━━ SOURCE

Though many within the online learning field have considered this question to be a bit of a “been there, done that” moment, some recent studies have indicated new evidence on the impact of online learning for students.  What does online learning “do” to student success?  What does it “do” to graduation rates?

So the short version is that many studies have indicated that in terms of meeting course outcomes, online courses are at least as effective as face-to-face courses.

But many studies at the community college level have indicated a difference in student success rates (generally considered to be A-C) of anywhere from 5% – 10%.  The Community College Research Center’s investigation also revealed this in a 2 state study.

The Paradox

Students who take online courses at community colleges get good grades in lower percentages, but (and this is a big but) they graduate sooner and in greater percentages.

Authors Shea and Bidjerano analyzed national data from community colleges and found that students who take online courses early in their degrees had a 13.5% completion rate over 4 years, as compared to only 8.9% of students who had not.

With online courses continuing to grow at a rate faster than higher education overall (enrollment in online courses grew at 3.7% last year,)  and enrollment declines being seen in community colleges what core components impact student success in online courses?  In other words, how can institutions improve students success rates in online courses?

Follow the Data

From the research conducted into what makes online learning effective, we know that:

  1. Engagement is key to student success online
  2. Good instructional design is critical (outcomes & objectives)
  3. Effective use of technology is a good thing
  4. Student preparation may have some effect

Online Engagement

Historically, online courses were created by “converting” face-to-face instructional materials and quizzes into online delivery systems.  With student engagement being key, it appears that social engagement is important, and studies have supported that theory.  Lack of student engagement online (as indicated by frequency and timeliness of instructor interactions) correlated with student perception of lack of quality in online courses.  In other words, the less engaging the course, the poorer the students perceived the course to be.

Why might online courses be created to be less engaging?  System limitations.  At a time when over one-third of recent marriages start online, when Facebook has 936 million active users in Q1 of 2015 alone, we can postulate that online engagement can be highly effective.  But while has a lot invested in creating engagement online, our LMS systems (i.e. Blackboard et al,) were mainly built to deliver content.

Importance of Instructional Design

…. and delivering content should probably not be the focus online.  Engagement with content is a different animal than posting content.  Recent discussions of contemporary learning theory have focused more and more on active, participatory learning in virtual environments.  This great post explains some of the differences between Education 1.0 and Education 3.0.   Or here by Hase and Kenyon, the originators of heutagogy.

━━━━

## TASKS AND EXERCISES
A: Answer these questions about the article on online learning:
(i) According to Shea and Bidjerano, what share of community college students who took online courses early in their degrees completed within 4 years?
(ii) How much did enrollment in online courses grow last year?
(iii) How many active users did Facebook have in Q1 of 2015?
B: Could you resume the article on online learning and student success from the point where it stops?

━━ MATERIAL PROVIDED

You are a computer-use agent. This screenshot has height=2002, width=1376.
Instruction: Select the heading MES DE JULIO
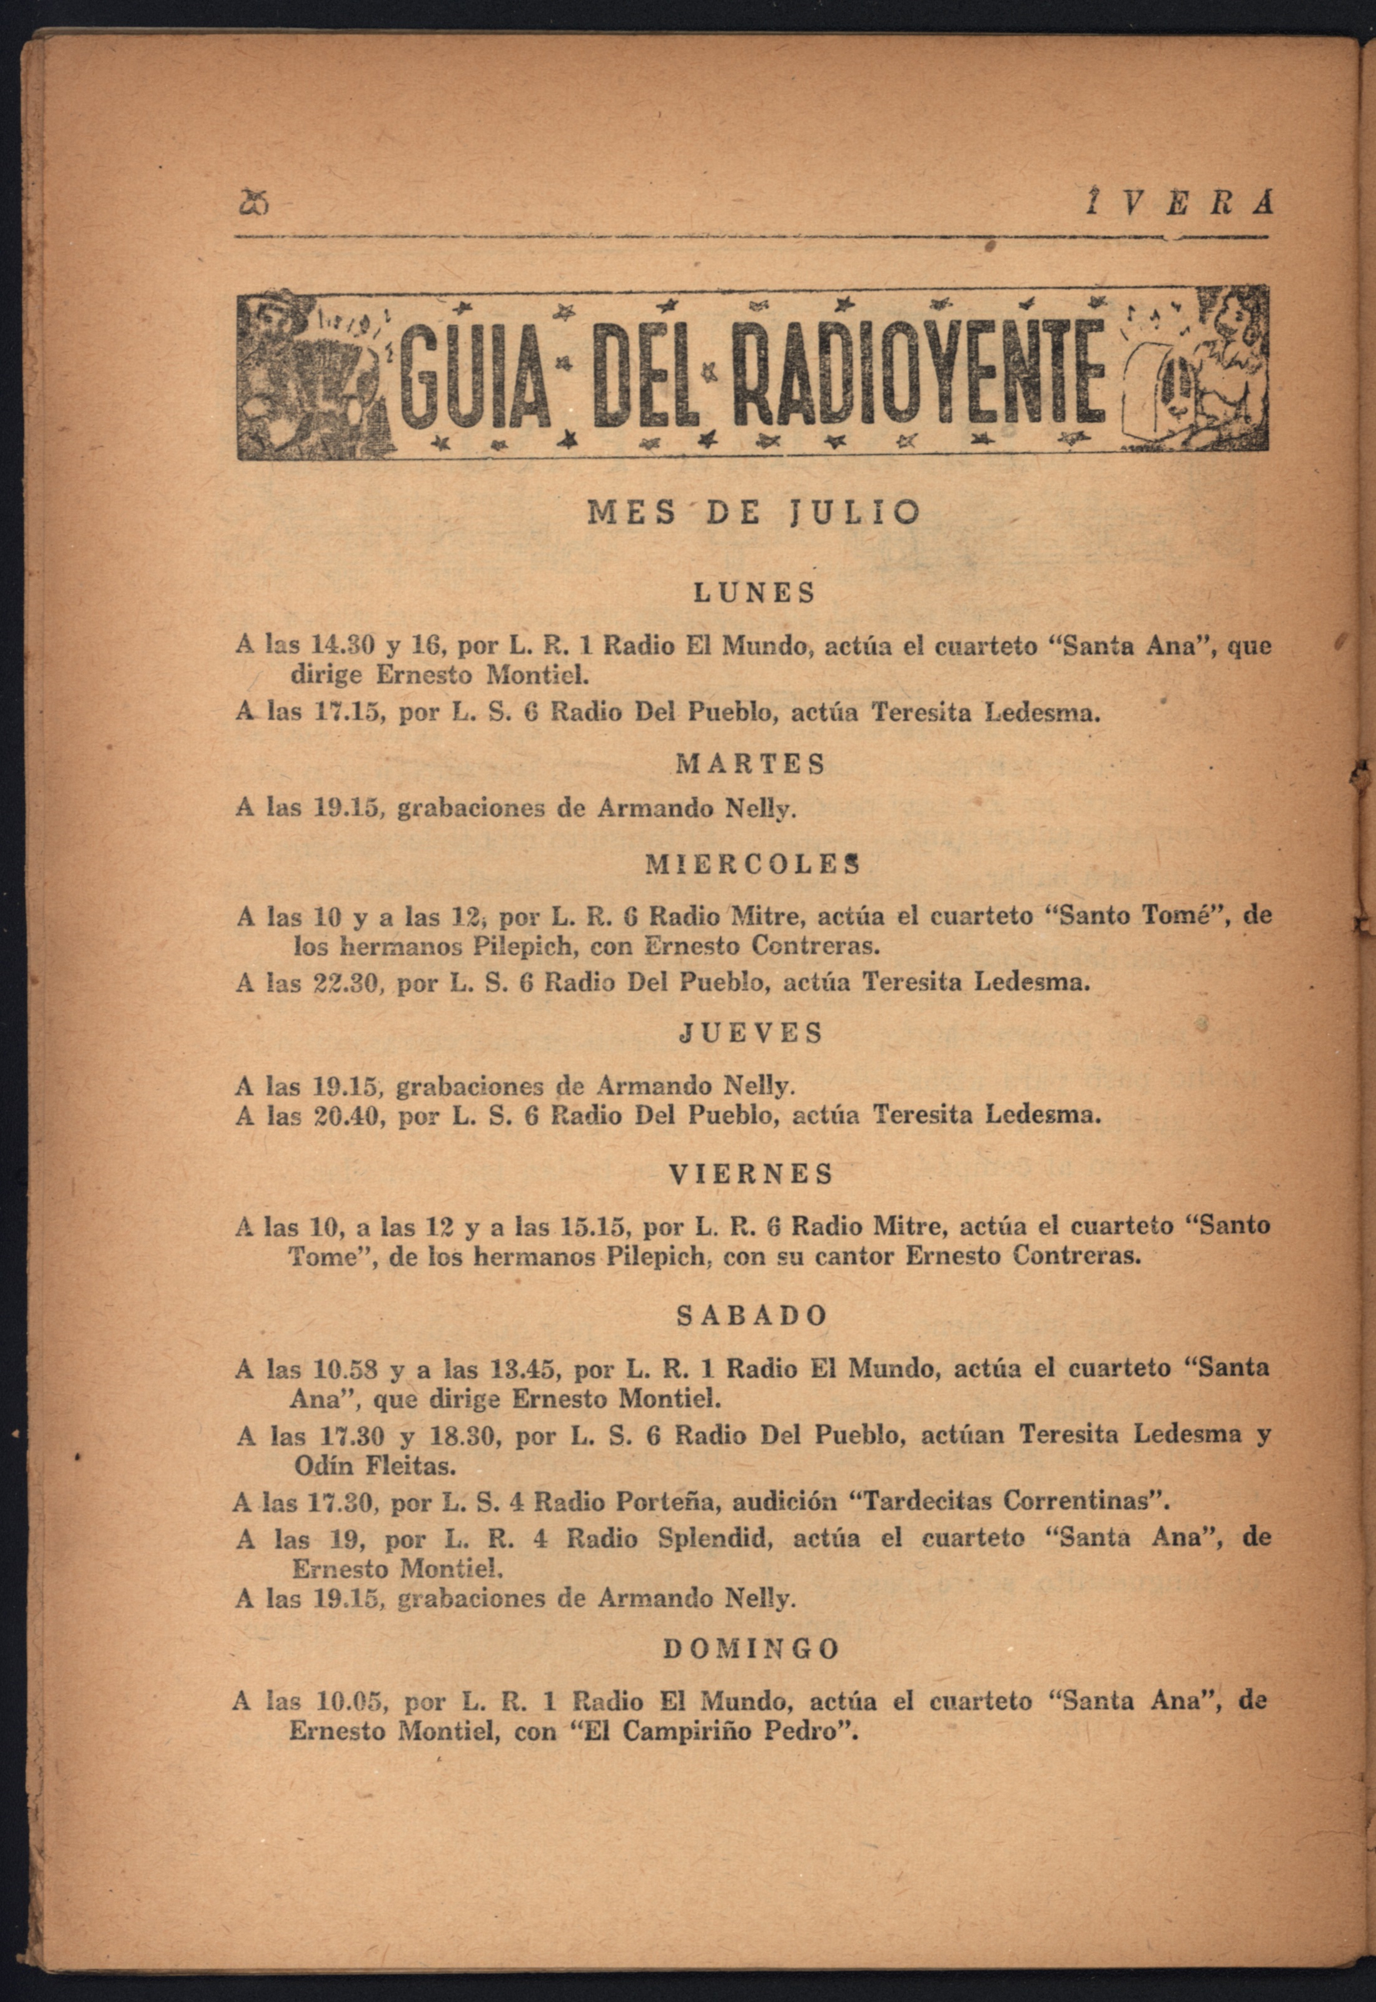(754, 513)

━━━━

## RESULTS FOR THE EXERCISE
A:
(i) 13.5%
(ii) 3.7%
(iii) 936 million

B:
How do you know what is quality online?  Many quality tools have appeared over time based on comprehensive research into what works online.  I’m not going to repeat all that research here, but find research on Quality Matters here, find research on eCampus Alberta’s Rubric here, and find information about Universal Design for Learning here.

Student Preparation for Online Learning

A Noel-Levitz study found that Life Factors and Individual Attributes were a significant predictor of student satisfaction in online courses.  Personal attributes seem to be one of the most- if not the most – important component of student preparation, and this SmarterMeasure research supports that and the conclusion that results on skills for online learning were also correlated with success in online courses.

However, beyond technical skills, by far a learner’s general abilities and qualities such as motivation, attitude, confidence, and independence are most highly correlated with success in online courses.

Other Institutional Advantages

In addition to the conclusion that “yes, it’s effective at graduating students, somewhat less effective at getting them good grades (by 5-10%,) and how you do it really matters,” there are the other institutional advantages.  Beyond fiscal sustainability, when a learner is engaged online, you can capture rich data about their progress in real-time.  No longer does an institution have to wait until the student has already failed the course to conduct intrusive, rapid-fire outreach.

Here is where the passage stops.